DIRECTIVE: Write out these items again, swapping every "screenshot" for "screen image" and keeping everything else the same. Leave out the pictures.

ENTRIES SUPPLIED:
■ ■ ■

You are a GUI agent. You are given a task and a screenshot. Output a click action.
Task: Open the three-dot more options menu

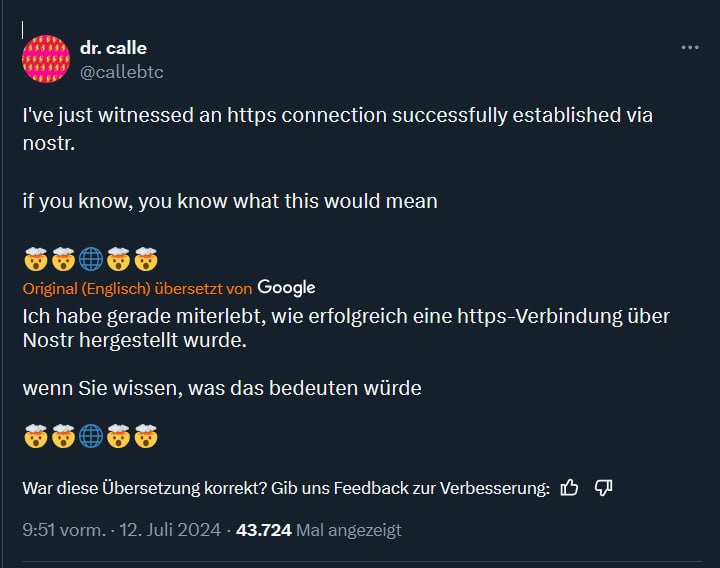[690, 47]
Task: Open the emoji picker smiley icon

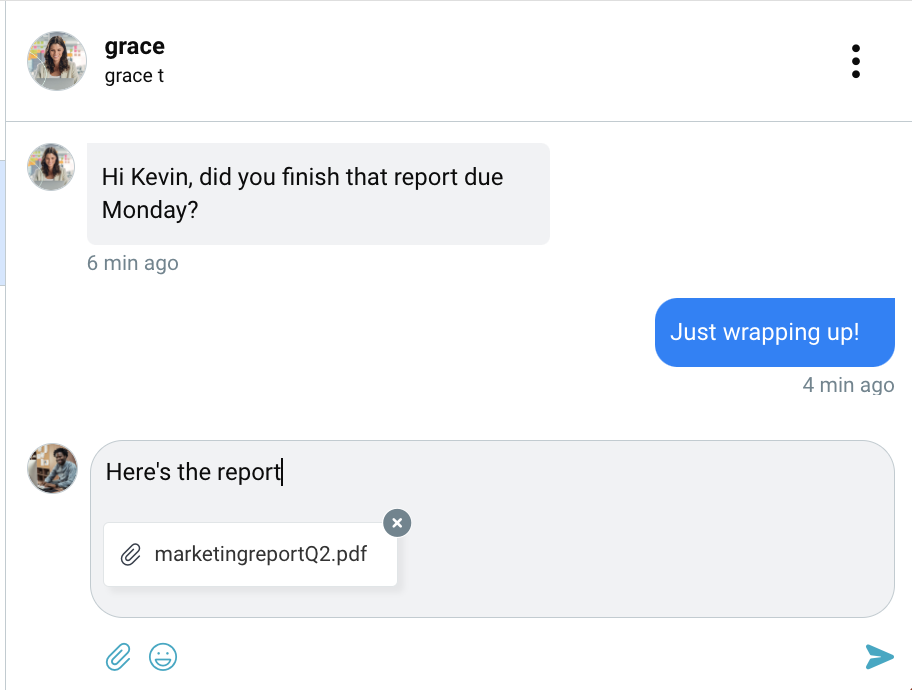Action: pyautogui.click(x=163, y=657)
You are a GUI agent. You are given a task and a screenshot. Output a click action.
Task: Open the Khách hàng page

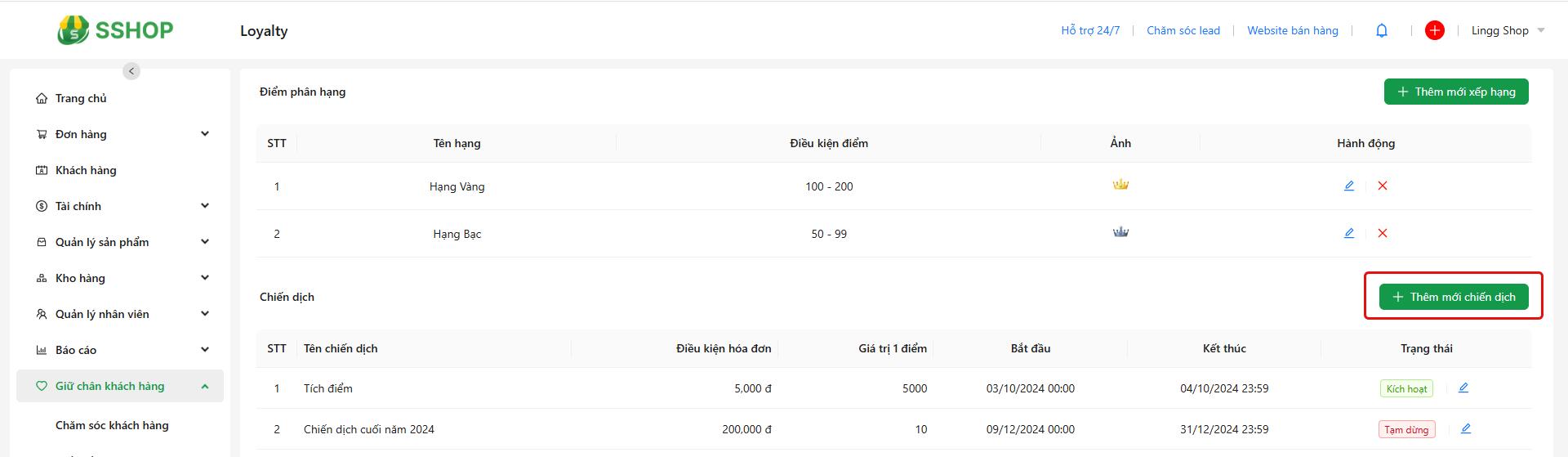(86, 170)
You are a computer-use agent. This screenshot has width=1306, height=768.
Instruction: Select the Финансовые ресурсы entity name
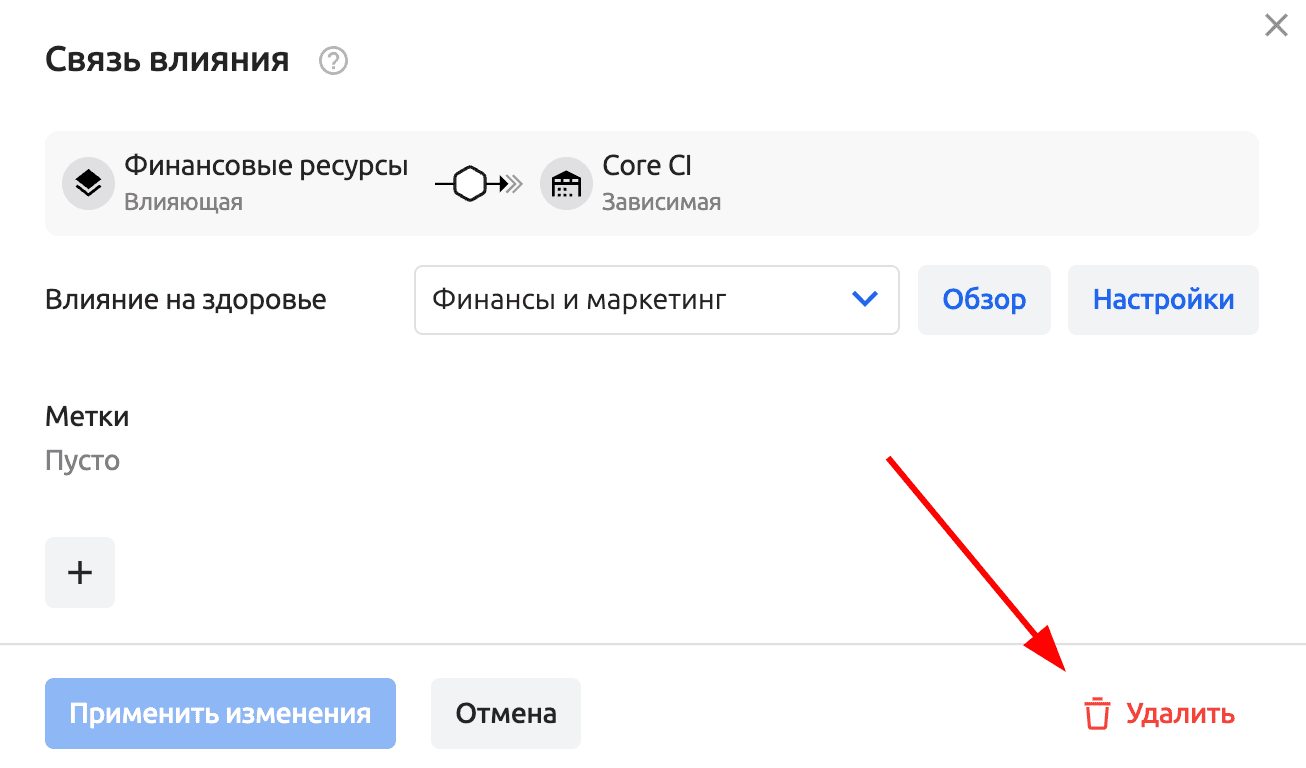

■ ■ ■

OUTPUT FOR THIS TASK:
You are a GUI agent. You are given a task and a screen image. Output a click action.
Task: Open the three-dot more options menu

[690, 47]
Task: Open the emoji picker smiley icon

Action: pyautogui.click(x=163, y=657)
You are a GUI agent. You are given a task and a screen image. Output a click action.
Task: Open the Khách hàng page

(86, 170)
You are a computer-use agent. This screen image has width=1306, height=768.
Instruction: Select the Финансовые ресурсы entity name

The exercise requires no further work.